The Sinclair Method (TSM) is a treatment for alcohol addiction that uses a technique called pharmacological extinction—the use of an opiate blocker to turn habit-forming behaviors into habit erasing behaviors. The effect returns a person’s craving for alcohol to its pre-addiction state.
TSM consists of taking Naltrexone or Nalmefene one hour before your first drink of the day for the rest of your life as long as you continue to drink. Naltrexone (or Nalmefene) chemically disrupts the body’s behavior/reward cycle causing you to want to drink less instead of more.

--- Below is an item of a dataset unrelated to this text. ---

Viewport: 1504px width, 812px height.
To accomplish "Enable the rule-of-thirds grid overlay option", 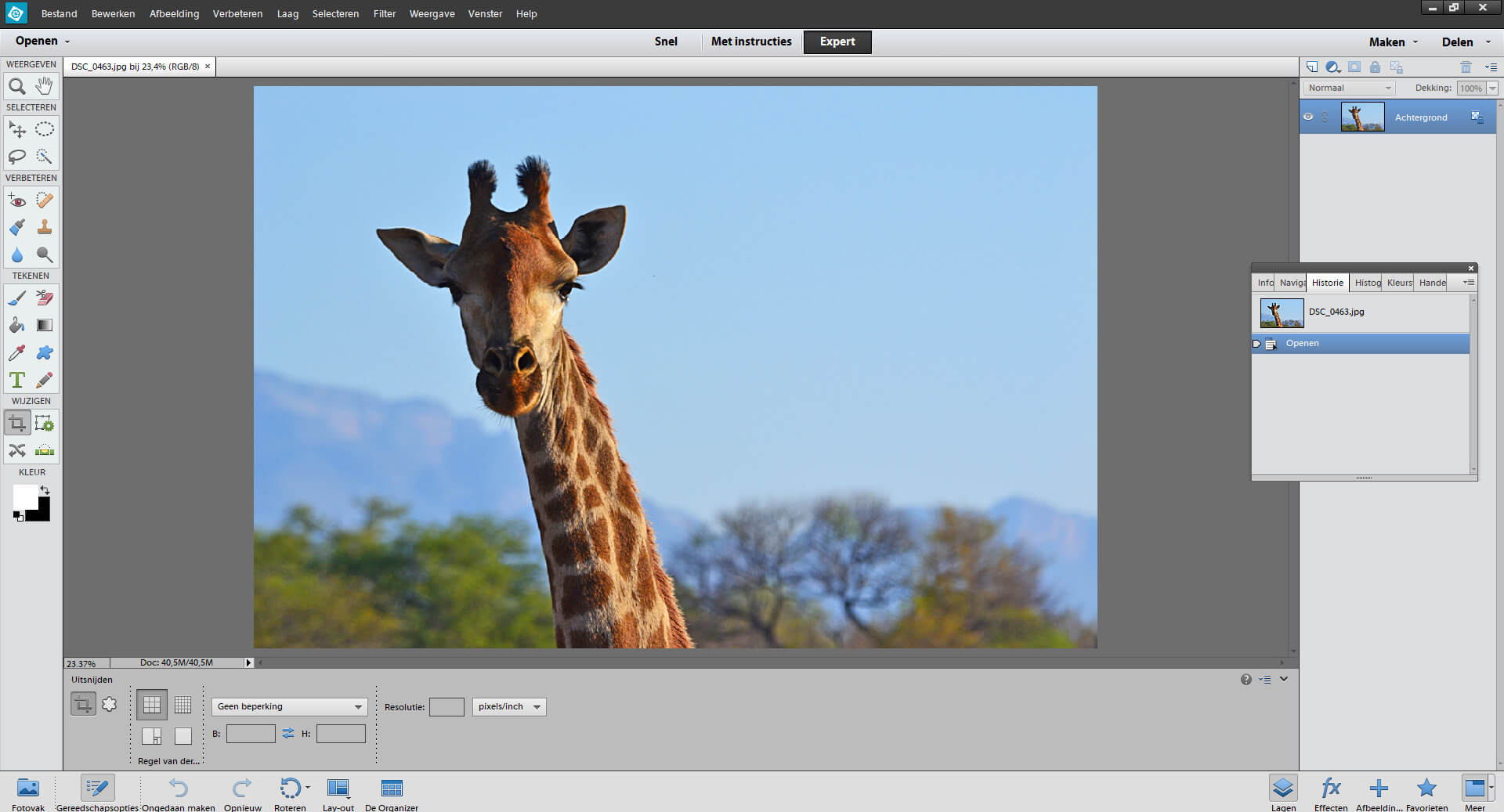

The Sinclair Method has a 78% long-term success rate.*
Studies have proven that TSM is equally effective with or without therapy, so patients can choose whether or not to combine TSM with therapy. The physical results will be the same.* Extinction usually occurs within 3-4 months.*
About one quarter of those on TSM become 100% abstinent. Those who continue to drink will have to take their medication prior to drinking for as long as they continue to drink.
*Most other treatments claim a 5-15% success rate.
*All other treatments for alcohol dependency fall into one of three categories: attempting to manage the desire to drink; chemically suppressing the craving to drink, like a diet pill; or making drinking so miserable the person doesn't want to drink anymore.
*As with any medical treatment, patient results may vary. Dosage changes should be discussed with a physician.